Arc 3 – Attempts to recover. Current/incomplete arc. Covered in episode 5, as the signs of physical recovery, and the official introduction of the Spy and GRY.
To conclude this third arc in the same amount of episodes as the rest, I will have to tie up the starting threads of episode 5 and leave tails for Arc 4.
The Spy is playing both sides, arranging a meeting with each to regain (or in the BLUs’ case obtain) the pilfered item. Both BLUs and REDs are too smart to trust him, and decide to set a trap at the meeting place.
This is one of the two things that got me stuck when I stopped writing this series.
First, I was having problems with Episode 5 being significantly longer than every previous episode. When I looked back at it yesterday, I just finished it, never mind the length. Episode length doesn’t matter if it isn’t syndicated and broadcast on telly, yeah? Besides, I’m only writing them. So that’s solved.

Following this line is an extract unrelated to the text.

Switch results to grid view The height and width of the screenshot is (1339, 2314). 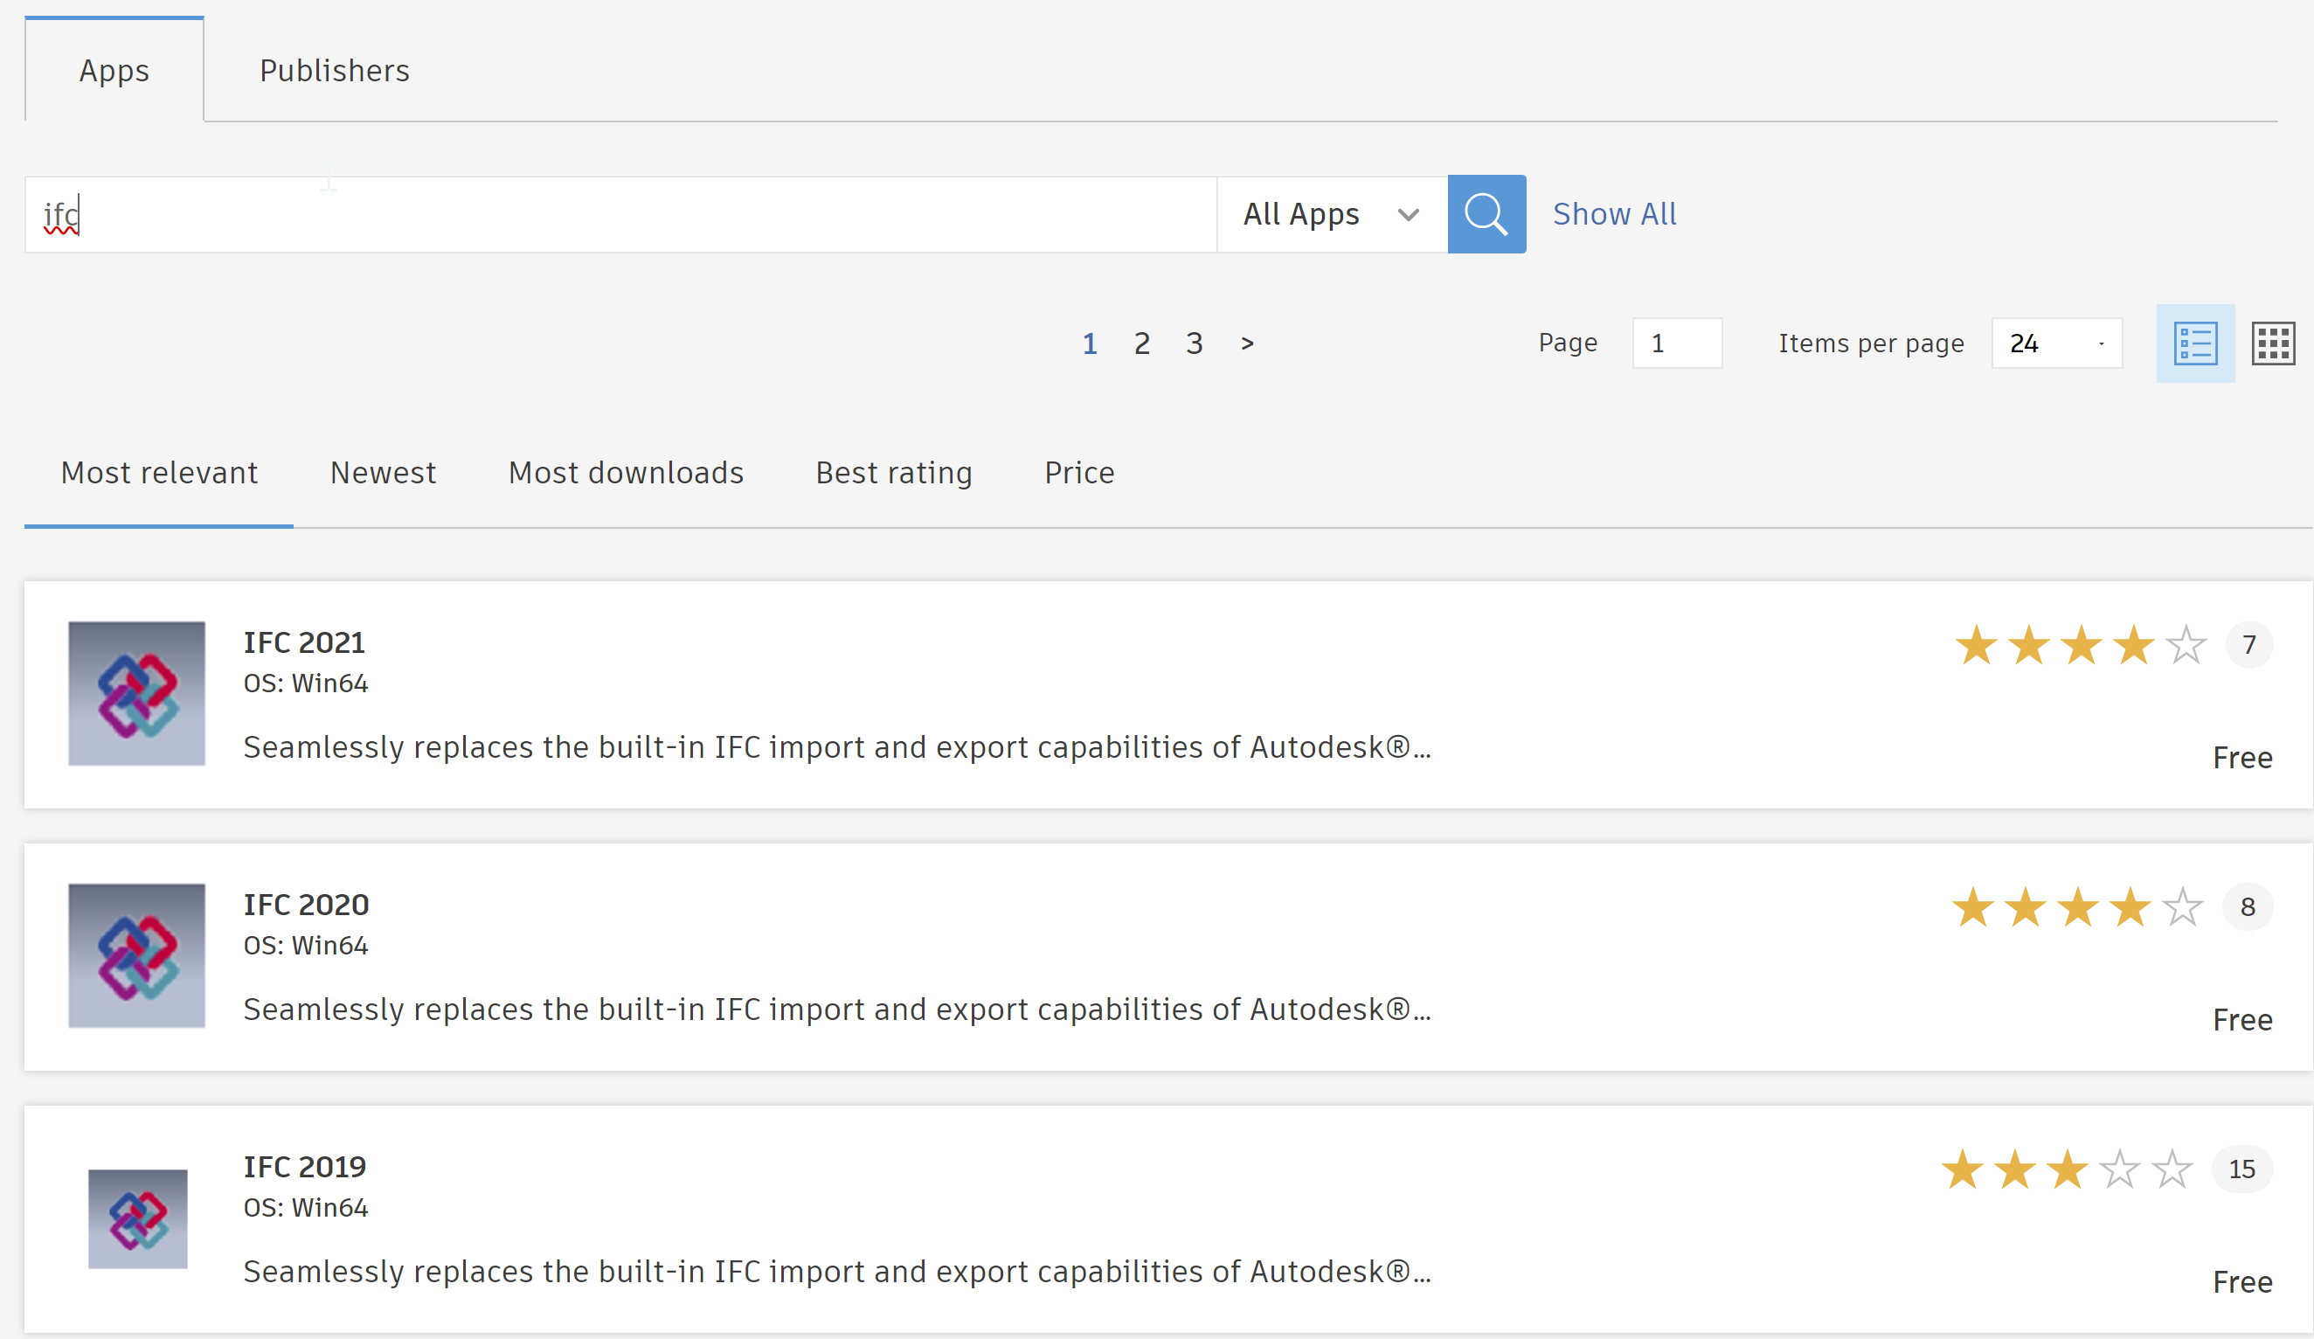pos(2274,343)
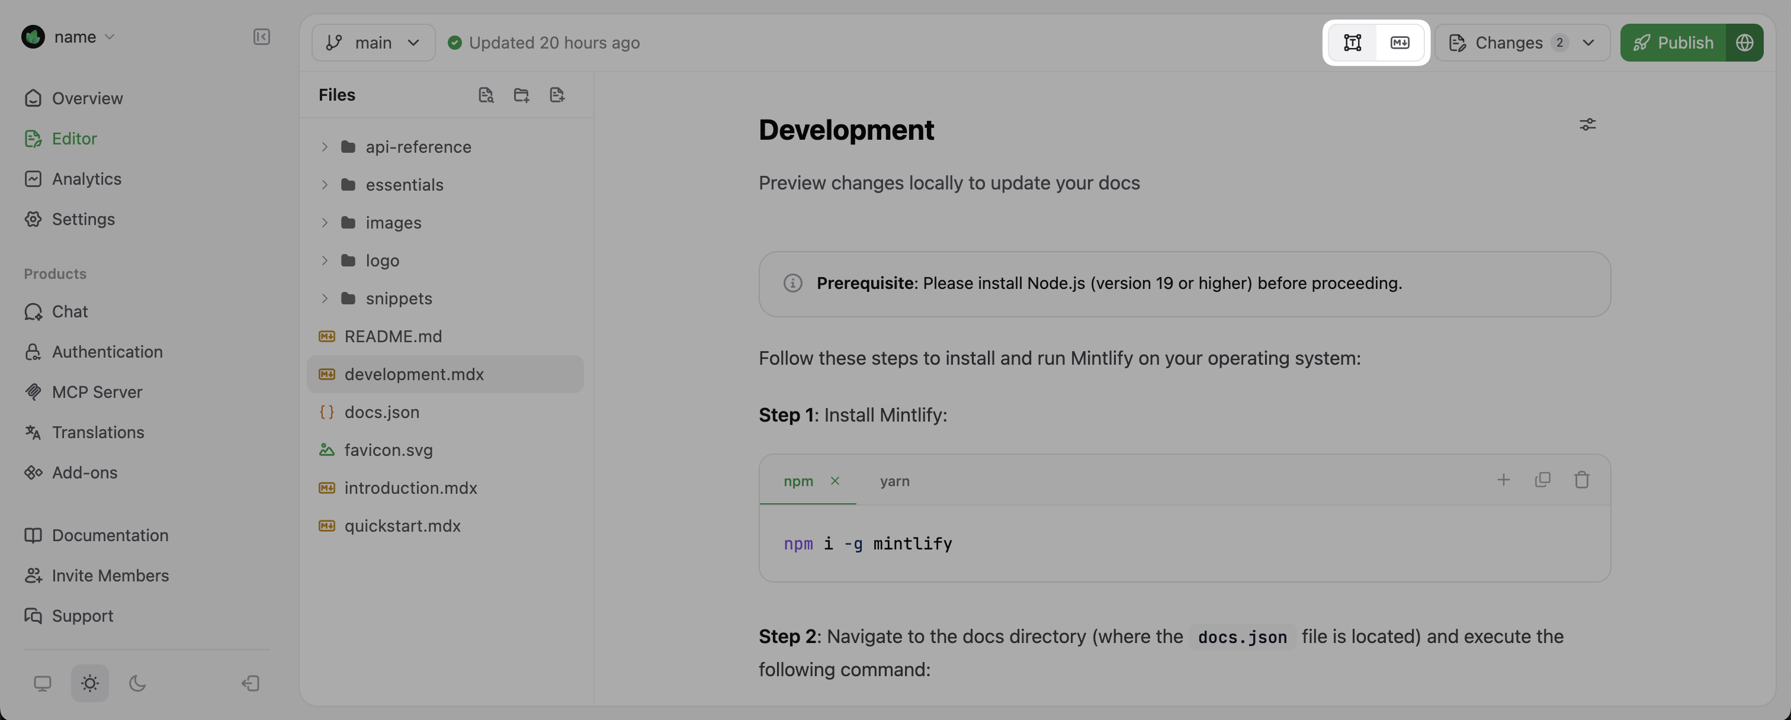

The other problem, the second one that I actually mentioned first, is that I don’t know what to do next. I can get as far as episode 5 implies, but then I’m stumped.
Of course, the biggest problem that I had with writing this–the one that made me decide to quit–was that nobody cared that I was writing it. It is not an easy format, and it’s one of the forms of writing that is almost guaranteed not to be appreciated unless it’s “done” (animated), which I do not have the wherewithal to do.
But when I was reading the episodes again, I enjoyed them on my own. Maybe because I’ve spent time away from all the negative stuff. It made me want to finish the series, or at least continue it.
The dream still exists, but I’m not that kind.